# Work item
Your answer should be the exact lines of the data below from the one containing "Open Tabla menu in Requerimientos editor" through the one containing "Task: Open three-dot"; please include nothing else.

# Entries supplied
=== Begin Enclosure ===

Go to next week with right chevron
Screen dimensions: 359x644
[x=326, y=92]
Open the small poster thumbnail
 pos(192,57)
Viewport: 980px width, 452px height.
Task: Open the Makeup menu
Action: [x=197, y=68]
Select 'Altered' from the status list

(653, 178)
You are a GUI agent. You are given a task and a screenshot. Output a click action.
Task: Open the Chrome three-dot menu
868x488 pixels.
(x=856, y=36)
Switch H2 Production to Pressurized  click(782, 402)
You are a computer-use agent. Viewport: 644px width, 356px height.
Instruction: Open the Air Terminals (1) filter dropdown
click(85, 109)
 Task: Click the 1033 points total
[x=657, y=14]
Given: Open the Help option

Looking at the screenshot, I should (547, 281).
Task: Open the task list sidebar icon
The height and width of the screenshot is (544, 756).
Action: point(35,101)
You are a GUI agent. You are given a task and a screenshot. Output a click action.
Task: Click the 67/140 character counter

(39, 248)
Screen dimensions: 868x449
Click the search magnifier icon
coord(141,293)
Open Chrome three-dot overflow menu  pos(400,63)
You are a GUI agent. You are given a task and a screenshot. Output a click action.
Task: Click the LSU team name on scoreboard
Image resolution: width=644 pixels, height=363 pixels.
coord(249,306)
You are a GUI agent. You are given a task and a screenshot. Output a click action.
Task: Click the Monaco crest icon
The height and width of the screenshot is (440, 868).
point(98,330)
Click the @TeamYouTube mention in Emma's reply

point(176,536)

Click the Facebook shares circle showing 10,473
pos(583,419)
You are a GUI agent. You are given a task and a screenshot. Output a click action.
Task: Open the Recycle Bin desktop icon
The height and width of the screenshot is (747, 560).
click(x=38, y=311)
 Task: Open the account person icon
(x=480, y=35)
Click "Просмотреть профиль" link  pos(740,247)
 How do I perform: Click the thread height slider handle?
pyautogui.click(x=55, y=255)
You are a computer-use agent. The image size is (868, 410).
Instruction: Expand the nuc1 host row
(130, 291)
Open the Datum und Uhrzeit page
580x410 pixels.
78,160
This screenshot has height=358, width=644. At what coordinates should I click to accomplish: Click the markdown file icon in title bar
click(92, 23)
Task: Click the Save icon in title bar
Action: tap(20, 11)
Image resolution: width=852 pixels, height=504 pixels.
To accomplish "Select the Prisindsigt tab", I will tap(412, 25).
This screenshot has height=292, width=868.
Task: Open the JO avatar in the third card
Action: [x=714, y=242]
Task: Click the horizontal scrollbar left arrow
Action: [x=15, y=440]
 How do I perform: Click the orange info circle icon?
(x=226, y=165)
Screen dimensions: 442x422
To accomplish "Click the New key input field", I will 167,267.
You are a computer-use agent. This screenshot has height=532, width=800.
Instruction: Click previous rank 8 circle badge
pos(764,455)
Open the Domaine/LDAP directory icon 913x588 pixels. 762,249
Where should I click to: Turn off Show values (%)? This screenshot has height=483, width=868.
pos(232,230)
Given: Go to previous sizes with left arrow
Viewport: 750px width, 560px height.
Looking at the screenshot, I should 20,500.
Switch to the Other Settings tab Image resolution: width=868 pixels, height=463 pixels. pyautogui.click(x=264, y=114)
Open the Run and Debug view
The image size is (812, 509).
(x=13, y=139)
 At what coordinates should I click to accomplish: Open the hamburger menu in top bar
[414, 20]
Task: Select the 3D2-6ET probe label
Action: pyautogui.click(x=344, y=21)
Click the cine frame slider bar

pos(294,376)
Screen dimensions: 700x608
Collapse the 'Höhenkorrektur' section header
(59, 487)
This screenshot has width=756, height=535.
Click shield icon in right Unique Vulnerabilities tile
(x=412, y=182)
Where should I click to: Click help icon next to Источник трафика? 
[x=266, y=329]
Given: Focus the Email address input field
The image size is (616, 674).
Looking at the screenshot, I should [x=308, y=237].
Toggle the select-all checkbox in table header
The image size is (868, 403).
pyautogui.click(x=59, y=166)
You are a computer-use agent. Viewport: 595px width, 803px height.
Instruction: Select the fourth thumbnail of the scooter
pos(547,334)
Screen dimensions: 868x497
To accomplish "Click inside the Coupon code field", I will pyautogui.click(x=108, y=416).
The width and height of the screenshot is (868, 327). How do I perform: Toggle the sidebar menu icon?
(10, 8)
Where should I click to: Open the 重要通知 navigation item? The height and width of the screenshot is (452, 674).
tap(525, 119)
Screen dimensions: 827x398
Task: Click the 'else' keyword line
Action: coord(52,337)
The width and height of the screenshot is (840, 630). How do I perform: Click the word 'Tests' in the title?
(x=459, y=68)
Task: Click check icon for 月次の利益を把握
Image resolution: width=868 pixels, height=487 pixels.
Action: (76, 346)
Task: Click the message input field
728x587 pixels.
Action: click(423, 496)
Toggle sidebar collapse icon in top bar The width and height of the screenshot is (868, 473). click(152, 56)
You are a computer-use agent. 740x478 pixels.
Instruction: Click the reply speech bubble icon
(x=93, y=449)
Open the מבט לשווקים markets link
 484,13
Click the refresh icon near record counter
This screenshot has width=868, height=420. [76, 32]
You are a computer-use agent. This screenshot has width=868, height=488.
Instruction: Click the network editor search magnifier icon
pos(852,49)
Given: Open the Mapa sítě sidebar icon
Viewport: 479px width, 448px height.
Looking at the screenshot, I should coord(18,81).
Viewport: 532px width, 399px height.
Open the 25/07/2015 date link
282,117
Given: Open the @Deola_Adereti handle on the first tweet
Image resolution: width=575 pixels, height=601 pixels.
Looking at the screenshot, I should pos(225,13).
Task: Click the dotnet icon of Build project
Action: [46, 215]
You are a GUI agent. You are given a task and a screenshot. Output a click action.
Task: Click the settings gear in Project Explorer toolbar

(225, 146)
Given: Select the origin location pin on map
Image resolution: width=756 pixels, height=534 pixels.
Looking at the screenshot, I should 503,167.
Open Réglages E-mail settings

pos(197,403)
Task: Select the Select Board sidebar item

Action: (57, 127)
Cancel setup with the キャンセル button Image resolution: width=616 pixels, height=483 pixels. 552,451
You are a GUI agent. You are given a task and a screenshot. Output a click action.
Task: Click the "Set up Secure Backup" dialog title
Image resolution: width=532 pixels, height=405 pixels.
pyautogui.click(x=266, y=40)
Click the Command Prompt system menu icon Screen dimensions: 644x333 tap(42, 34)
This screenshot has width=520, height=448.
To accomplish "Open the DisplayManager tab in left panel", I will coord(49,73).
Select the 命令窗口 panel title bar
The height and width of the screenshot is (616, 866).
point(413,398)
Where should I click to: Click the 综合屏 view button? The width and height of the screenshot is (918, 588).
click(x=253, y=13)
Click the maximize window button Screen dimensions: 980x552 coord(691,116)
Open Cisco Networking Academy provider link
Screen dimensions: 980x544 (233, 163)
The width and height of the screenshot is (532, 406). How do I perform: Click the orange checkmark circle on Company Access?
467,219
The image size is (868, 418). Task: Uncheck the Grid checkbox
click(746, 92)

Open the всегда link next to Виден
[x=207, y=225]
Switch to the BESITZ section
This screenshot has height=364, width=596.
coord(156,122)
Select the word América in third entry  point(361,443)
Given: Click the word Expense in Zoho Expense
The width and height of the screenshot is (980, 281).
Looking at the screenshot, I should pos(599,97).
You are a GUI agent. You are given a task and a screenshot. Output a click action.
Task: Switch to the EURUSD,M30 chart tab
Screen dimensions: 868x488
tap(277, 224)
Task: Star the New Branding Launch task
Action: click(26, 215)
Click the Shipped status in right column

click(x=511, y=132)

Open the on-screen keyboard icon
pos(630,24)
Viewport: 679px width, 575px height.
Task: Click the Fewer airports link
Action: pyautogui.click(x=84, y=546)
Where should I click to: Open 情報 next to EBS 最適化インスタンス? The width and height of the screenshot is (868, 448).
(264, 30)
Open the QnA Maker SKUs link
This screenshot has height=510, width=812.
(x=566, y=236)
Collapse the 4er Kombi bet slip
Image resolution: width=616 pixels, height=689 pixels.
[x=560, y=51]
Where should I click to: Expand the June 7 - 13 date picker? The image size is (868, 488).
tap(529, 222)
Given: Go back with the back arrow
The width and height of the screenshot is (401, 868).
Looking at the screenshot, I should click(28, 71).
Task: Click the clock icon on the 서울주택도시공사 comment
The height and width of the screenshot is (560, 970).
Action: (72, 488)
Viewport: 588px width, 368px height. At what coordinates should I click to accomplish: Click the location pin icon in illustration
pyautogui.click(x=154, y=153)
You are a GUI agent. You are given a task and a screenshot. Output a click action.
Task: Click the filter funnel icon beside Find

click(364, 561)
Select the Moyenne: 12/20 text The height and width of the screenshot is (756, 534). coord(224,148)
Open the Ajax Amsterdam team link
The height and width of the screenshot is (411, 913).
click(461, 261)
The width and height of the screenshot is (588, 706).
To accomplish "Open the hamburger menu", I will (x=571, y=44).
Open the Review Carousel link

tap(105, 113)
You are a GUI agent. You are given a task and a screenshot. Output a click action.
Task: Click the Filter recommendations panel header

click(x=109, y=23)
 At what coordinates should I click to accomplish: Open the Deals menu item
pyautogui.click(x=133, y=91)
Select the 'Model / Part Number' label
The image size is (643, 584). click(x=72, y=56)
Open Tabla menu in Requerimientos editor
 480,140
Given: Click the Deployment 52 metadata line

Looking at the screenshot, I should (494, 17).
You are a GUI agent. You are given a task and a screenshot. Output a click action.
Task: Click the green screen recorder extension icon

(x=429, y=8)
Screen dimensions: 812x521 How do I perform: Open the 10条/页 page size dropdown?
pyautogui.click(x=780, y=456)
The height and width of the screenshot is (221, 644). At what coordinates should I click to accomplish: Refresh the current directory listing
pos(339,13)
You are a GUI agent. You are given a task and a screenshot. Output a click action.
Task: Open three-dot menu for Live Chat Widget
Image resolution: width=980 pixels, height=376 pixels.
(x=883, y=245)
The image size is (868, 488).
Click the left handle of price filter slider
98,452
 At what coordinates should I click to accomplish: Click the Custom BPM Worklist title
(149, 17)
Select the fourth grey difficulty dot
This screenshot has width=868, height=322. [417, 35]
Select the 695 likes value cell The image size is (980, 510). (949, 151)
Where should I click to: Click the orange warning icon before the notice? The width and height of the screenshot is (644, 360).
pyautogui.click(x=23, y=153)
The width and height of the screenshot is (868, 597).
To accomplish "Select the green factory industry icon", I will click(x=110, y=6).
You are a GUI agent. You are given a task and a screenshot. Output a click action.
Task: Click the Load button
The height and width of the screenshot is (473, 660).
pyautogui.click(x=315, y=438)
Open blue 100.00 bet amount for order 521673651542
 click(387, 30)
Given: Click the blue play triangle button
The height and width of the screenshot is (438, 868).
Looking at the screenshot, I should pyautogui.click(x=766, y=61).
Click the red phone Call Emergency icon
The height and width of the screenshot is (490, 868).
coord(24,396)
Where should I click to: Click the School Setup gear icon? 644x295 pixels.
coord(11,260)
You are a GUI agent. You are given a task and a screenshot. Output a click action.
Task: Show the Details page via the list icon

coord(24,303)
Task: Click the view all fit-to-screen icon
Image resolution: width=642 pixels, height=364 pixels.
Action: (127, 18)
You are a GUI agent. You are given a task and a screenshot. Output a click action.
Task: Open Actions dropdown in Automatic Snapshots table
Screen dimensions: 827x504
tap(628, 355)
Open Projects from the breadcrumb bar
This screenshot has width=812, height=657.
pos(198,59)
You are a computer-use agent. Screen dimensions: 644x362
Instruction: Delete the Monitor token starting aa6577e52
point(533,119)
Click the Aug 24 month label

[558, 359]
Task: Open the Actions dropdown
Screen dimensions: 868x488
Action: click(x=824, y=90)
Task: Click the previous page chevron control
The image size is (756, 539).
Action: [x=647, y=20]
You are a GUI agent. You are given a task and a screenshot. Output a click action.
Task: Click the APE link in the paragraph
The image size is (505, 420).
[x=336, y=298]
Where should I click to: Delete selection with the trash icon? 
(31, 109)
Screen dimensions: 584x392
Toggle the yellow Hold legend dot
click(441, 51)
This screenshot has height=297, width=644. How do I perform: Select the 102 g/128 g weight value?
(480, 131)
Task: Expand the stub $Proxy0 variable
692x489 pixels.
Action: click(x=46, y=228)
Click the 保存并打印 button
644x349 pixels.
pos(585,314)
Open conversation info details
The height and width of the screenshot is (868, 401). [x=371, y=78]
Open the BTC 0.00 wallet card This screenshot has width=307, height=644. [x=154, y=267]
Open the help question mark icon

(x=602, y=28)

=== End Enclosure ===

# Response to this task
Open Tabla menu in Requerimientos editor
 480,140
Given: Click the Deployment 52 metadata line

Looking at the screenshot, I should (494, 17).
You are a GUI agent. You are given a task and a screenshot. Output a click action.
Task: Click the green screen recorder extension icon

(x=429, y=8)
Screen dimensions: 812x521 How do I perform: Open the 10条/页 page size dropdown?
pyautogui.click(x=780, y=456)
The height and width of the screenshot is (221, 644). At what coordinates should I click to accomplish: Refresh the current directory listing
pos(339,13)
You are a GUI agent. You are given a task and a screenshot. Output a click action.
Task: Open three-dot menu for Live Chat Widget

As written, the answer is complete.